▸ **About this exercise**
Copy every entry exactly, but skip the pictures.

▸ **Supplied entries**
════════════════
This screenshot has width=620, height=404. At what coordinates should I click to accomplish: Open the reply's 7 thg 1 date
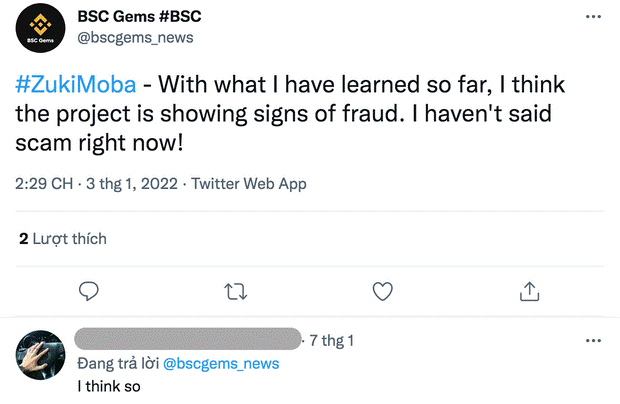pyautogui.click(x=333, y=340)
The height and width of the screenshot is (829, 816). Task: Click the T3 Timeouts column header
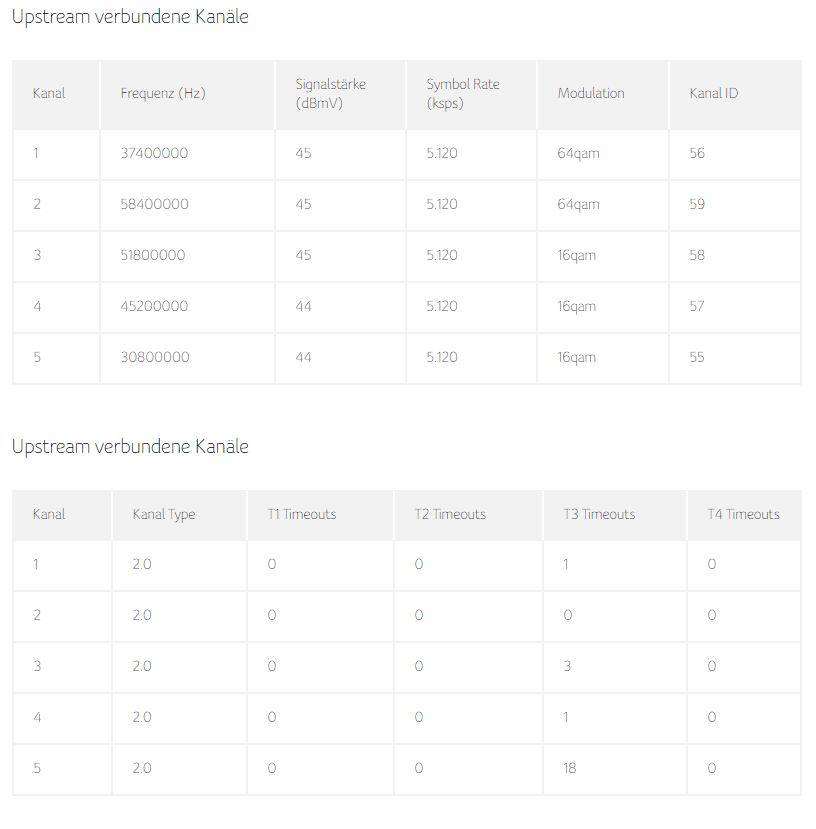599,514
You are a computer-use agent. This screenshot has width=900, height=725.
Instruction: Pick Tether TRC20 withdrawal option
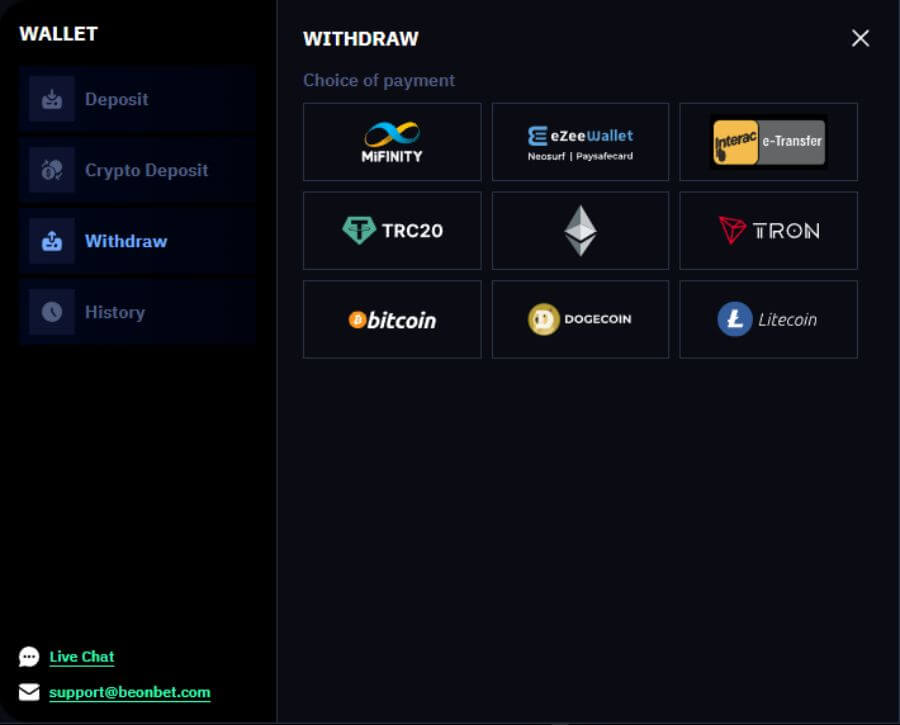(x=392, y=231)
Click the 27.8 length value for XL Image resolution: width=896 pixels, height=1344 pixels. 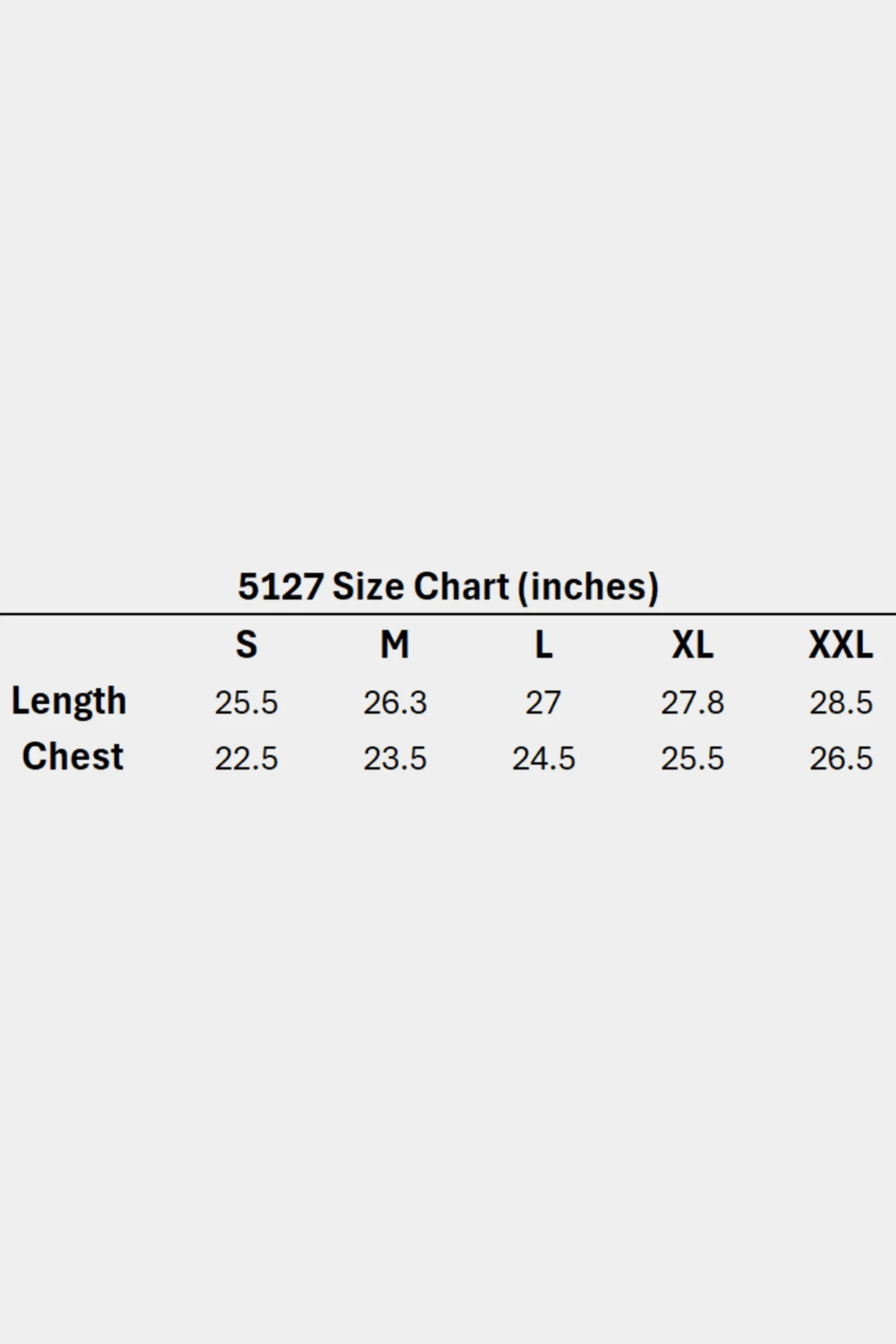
════════════════
▸ **Written response**
This screenshot has width=620, height=404. At what coordinates should I click to accomplish: Open the reply's 7 thg 1 date
pyautogui.click(x=333, y=340)
The height and width of the screenshot is (829, 816). Task: Click the T3 Timeouts column header
599,514
You are a computer-use agent. This screenshot has width=900, height=725.
Instruction: Pick Tether TRC20 withdrawal option
(x=392, y=231)
Click the 27.8 length value for XL Image resolution: width=896 pixels, height=1344 pixels. 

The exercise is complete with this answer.